Observers fear the optimism will not last long.

Michael Wahid Hanna, senior fellow at the New York-based Century Foundation think tank, said the parameters of the conflict, the possible solutions and their pitfalls were all well known and that Mr Trump had little new to offer.

“This isn’t a situation where unconventional thinking can turn up new opportunities,” he said. So in that sense, those looking for a positive spin are still at the stage of irrational exuberance, but the stage of ‘actually, it’s complicated’ is still inevitable,” he said.

“Despite national security adviser McMaster’s comments about Trump’s approach being disruptive, the situation on the ground in terms of the politics of both sides and the actual physical reality of the settlement project make clear that no amount of disruption could possibly overcome such structural hurdles.”

Mr Abbas arrived in Washington with his personal standing and political capital in the doldrums. Palestinian elections are years overdue and he cannot even claim to represent Gaza, which is controlled by Hamas.

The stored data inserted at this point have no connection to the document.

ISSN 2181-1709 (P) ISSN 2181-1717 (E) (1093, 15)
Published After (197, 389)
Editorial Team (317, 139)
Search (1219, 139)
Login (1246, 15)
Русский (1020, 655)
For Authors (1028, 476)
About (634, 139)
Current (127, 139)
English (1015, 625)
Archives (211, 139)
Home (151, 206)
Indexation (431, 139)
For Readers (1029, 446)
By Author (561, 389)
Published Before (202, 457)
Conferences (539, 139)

His position is further under threat from his rival Marwan Barghouti who is on hunger strike along with hundreds of other Palestinian prisoners in Israeli jails.

At the same time, trust between Palestine and Israel is at a low point.

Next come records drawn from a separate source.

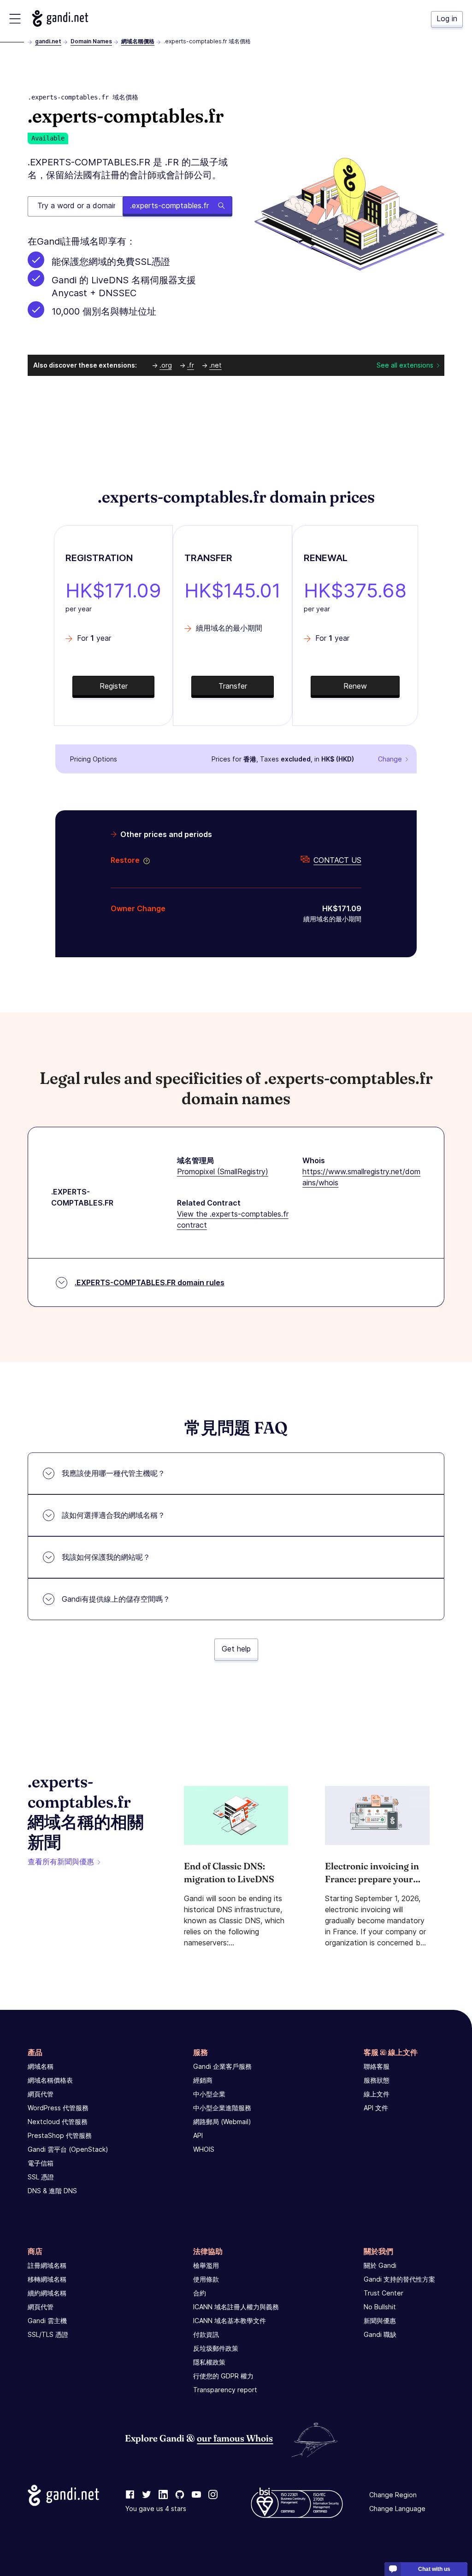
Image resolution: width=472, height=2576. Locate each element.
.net (215, 365)
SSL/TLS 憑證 (48, 2334)
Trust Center (383, 2293)
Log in (447, 18)
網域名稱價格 (137, 41)
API (198, 2135)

Mr Netanyahu seems unwilling to compromise while he is fighting to keep his governing coalition together in the face of right-wing pressure.

In February, in a sign of his unrealistic approach, Mr Trump upended decades of American diplomacy by saying the two-state solution need not be the basis of a peace deal and that it was up to the two sides to find their own agreement.

Mr Trump’s campaign promise to move the US embassy from Tel Aviv to Jerusalem also angered Palestinians. Such a relocation would represent recognition of Jerusalem as the capital of Israel, before its status has been agreed in negotiations.

The US president has since distanced himself from that position although Mike Pence, his vice-president, said on Tuesday that Mr Trump was still giving “serious consideration” to the inflammatory idea.

During an event commemorating Israeli independence on the eve of Mr Abbas’s visit, Mr Pence promised Israel’s interests would be protected in any peace talks.

“Thanks to the president’s tireless leadership, momentum is building and good will is growing,” he said.

“And while there will undoubtedly have to be compromises, you can rest assured: president Donald Trump will never comprise the safety and security of the Jewish state of Israel. Not now, not ever.”